--- WHAT NEEDS TO BE DONE ---
Look through the entries below, please, and copy every line with the word "Task".
=== Begin Enclosure ===
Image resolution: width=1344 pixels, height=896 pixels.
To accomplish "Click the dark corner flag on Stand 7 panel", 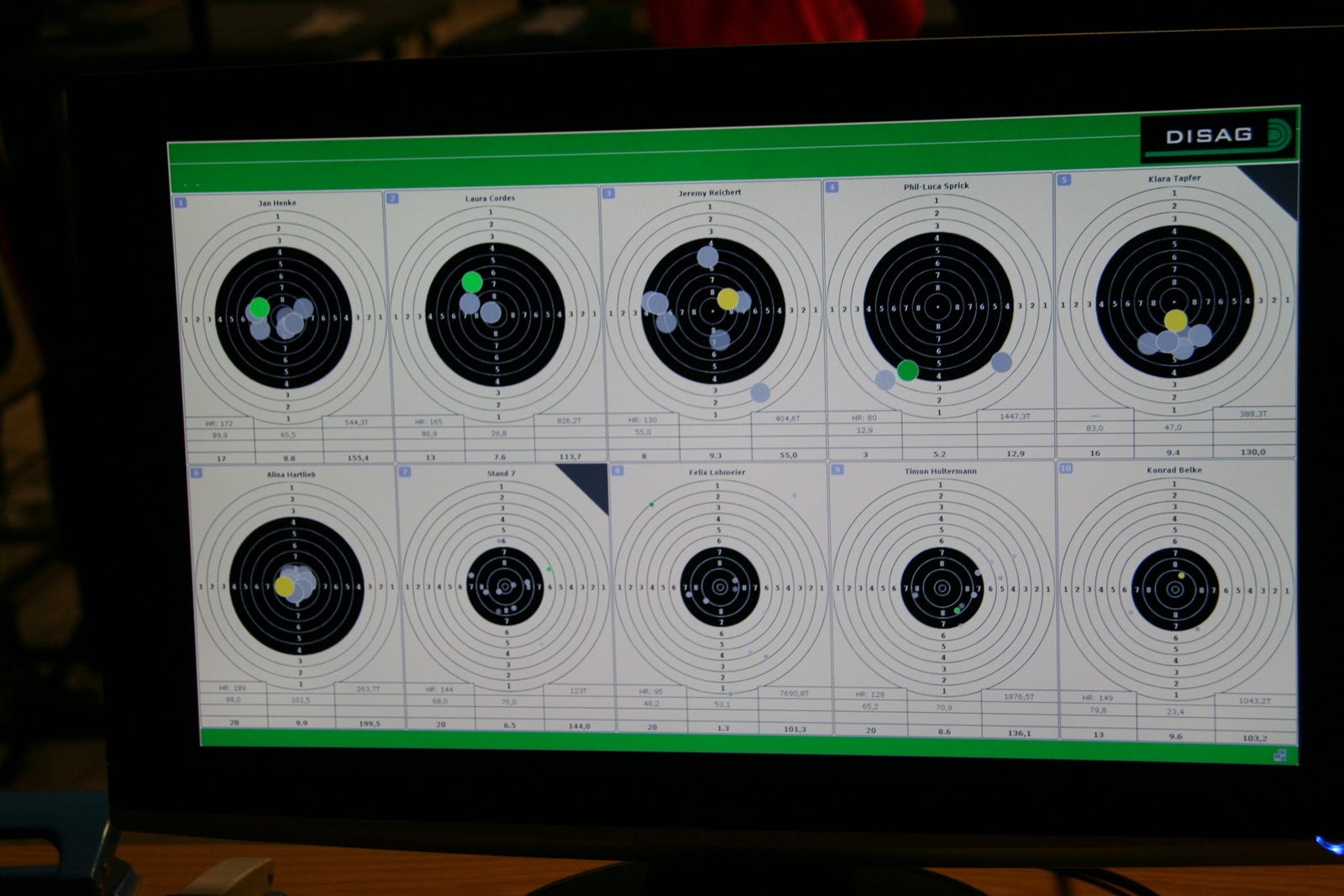I will click(589, 482).
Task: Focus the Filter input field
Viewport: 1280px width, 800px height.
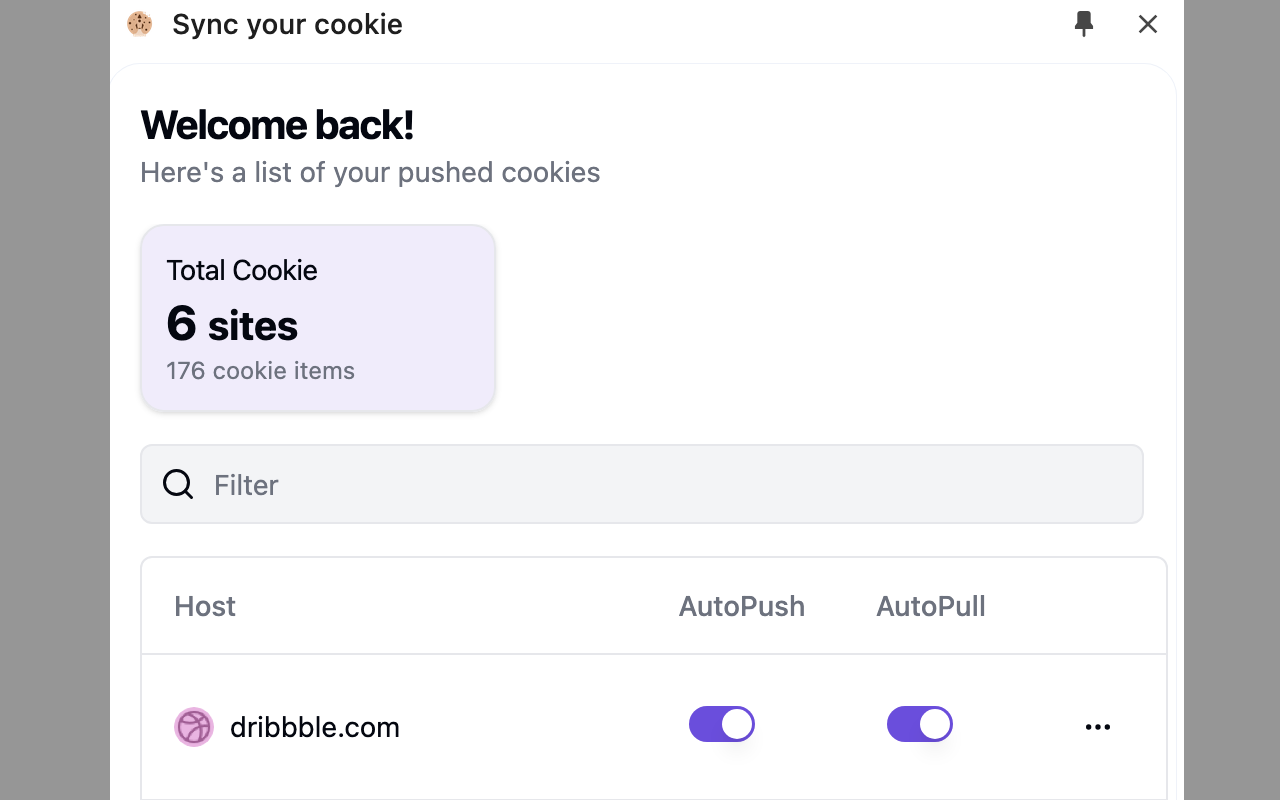Action: 660,485
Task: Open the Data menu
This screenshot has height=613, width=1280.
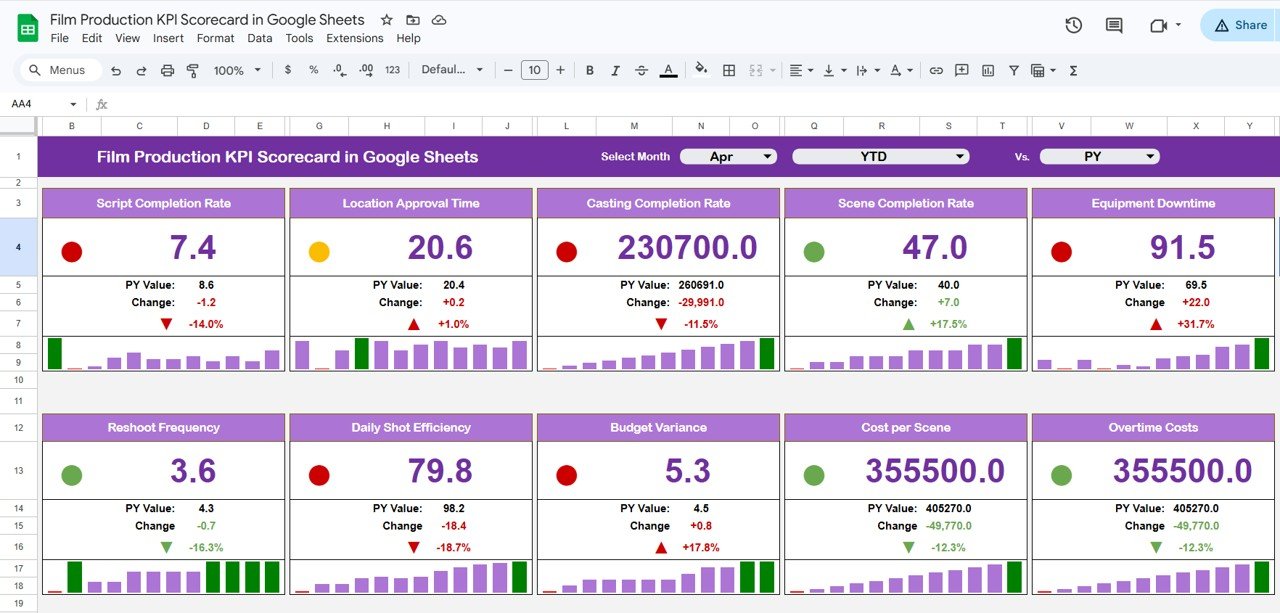Action: (259, 38)
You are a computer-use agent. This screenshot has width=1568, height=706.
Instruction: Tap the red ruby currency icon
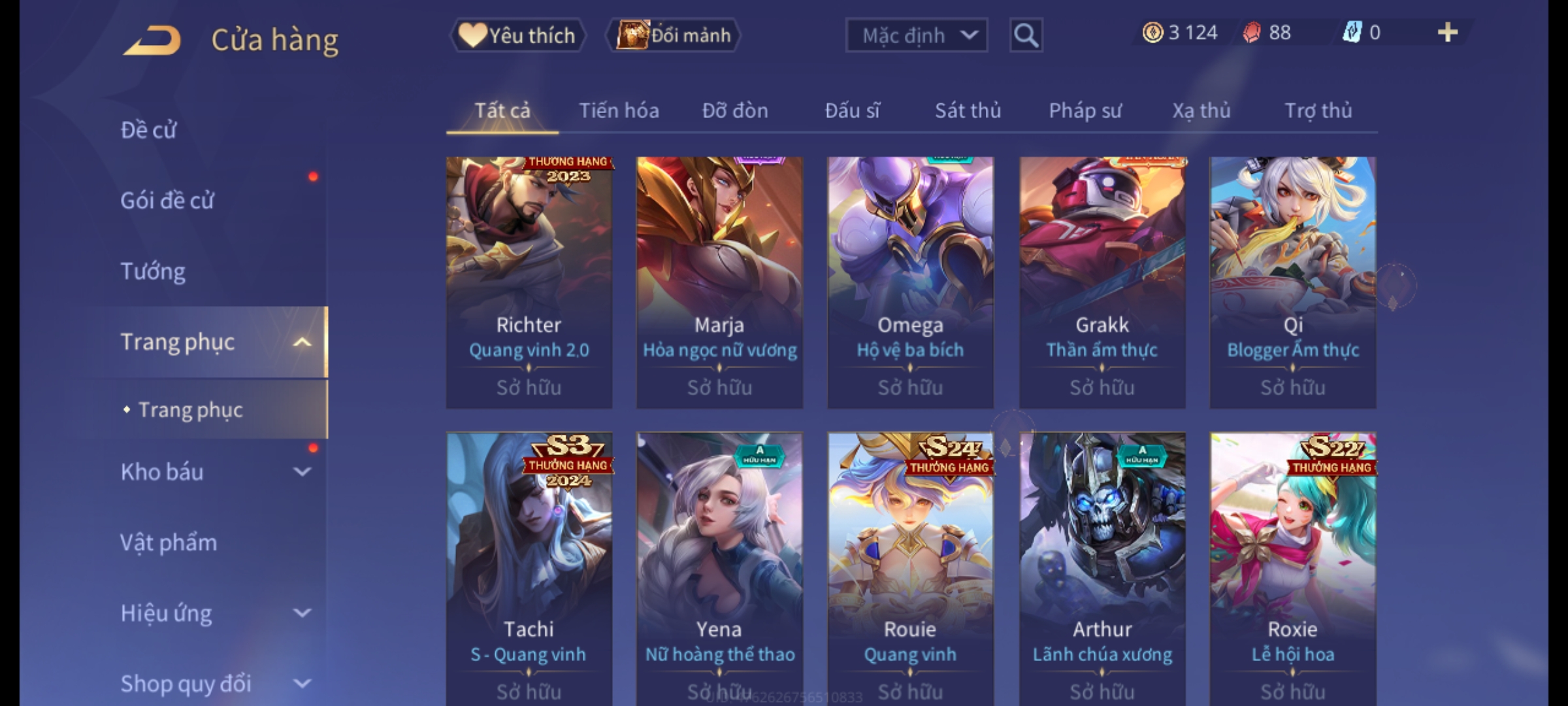[1252, 33]
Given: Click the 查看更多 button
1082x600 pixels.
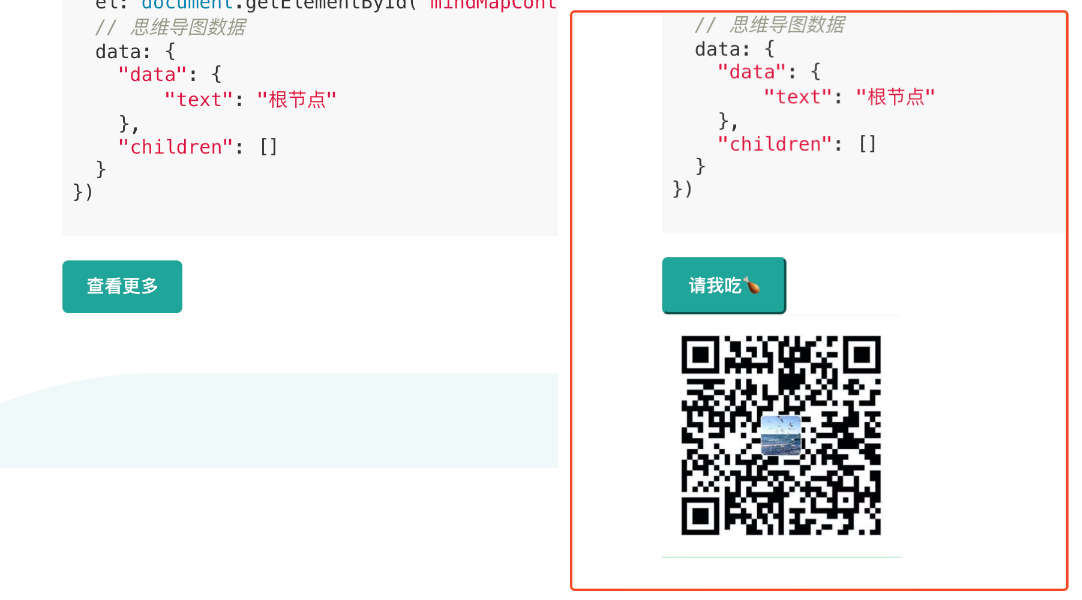Looking at the screenshot, I should point(122,286).
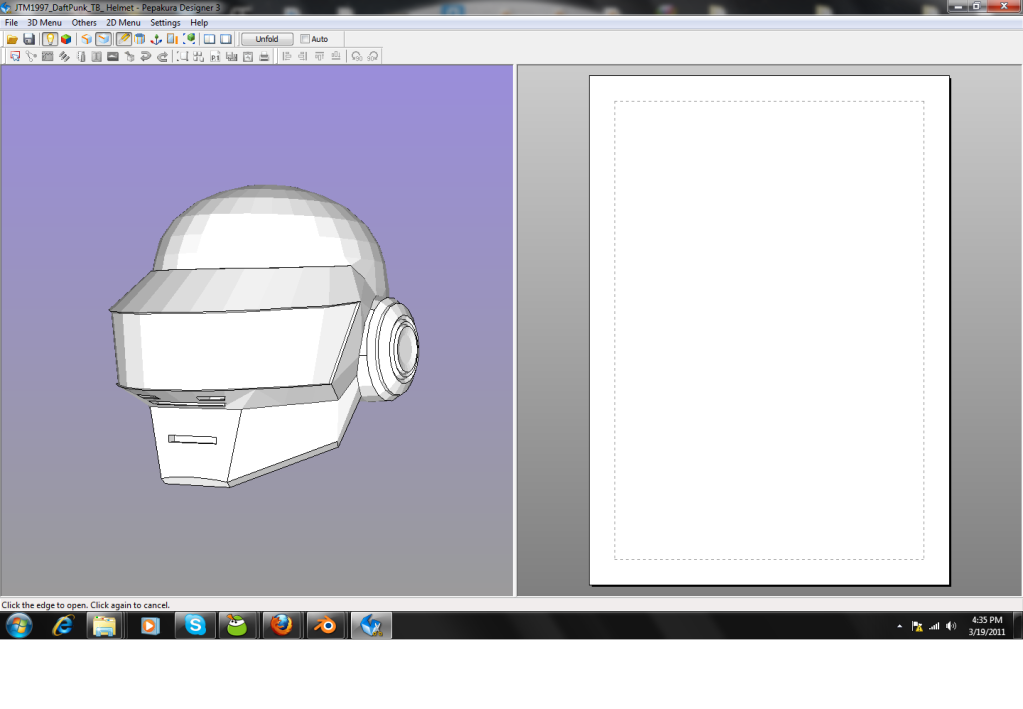Switch to split 3D/2D window layout icon
Screen dimensions: 1023x709
coord(209,39)
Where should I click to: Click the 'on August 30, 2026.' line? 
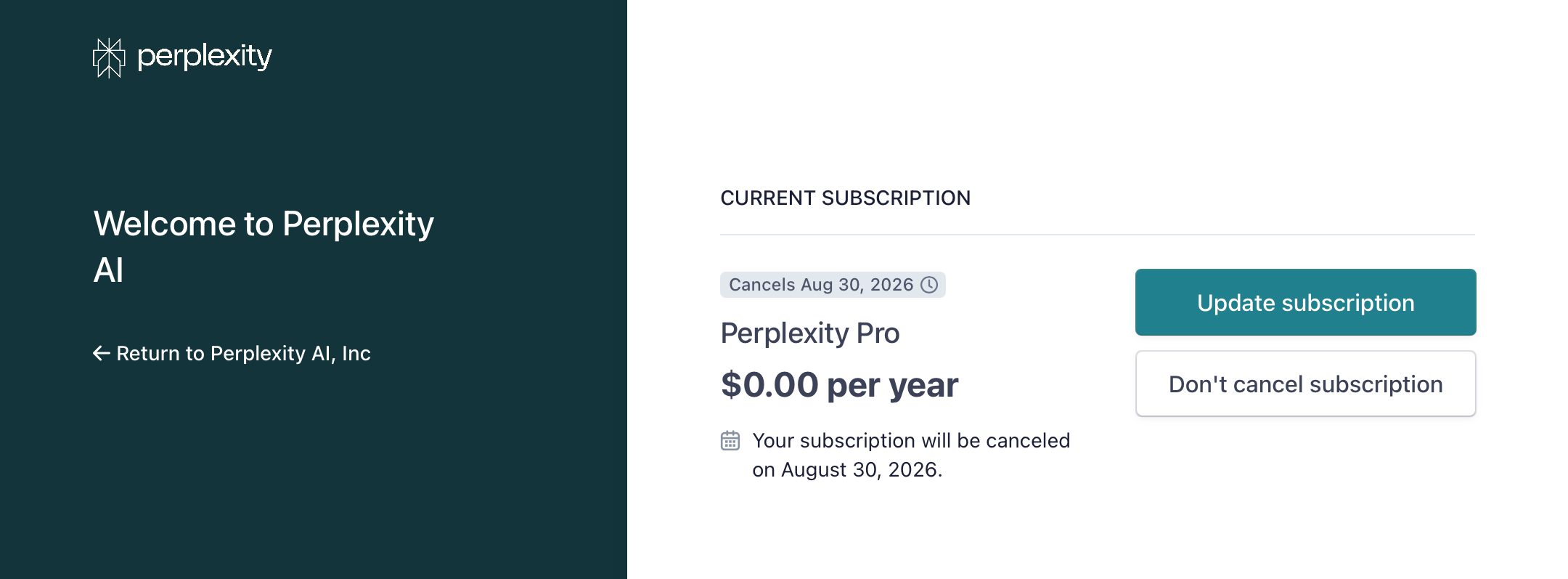(x=847, y=469)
=== End Enclosure ===
--- RESULT OF THIS EXERCISE ---
Task: Focus the Filter input field
Task: Open the Data menu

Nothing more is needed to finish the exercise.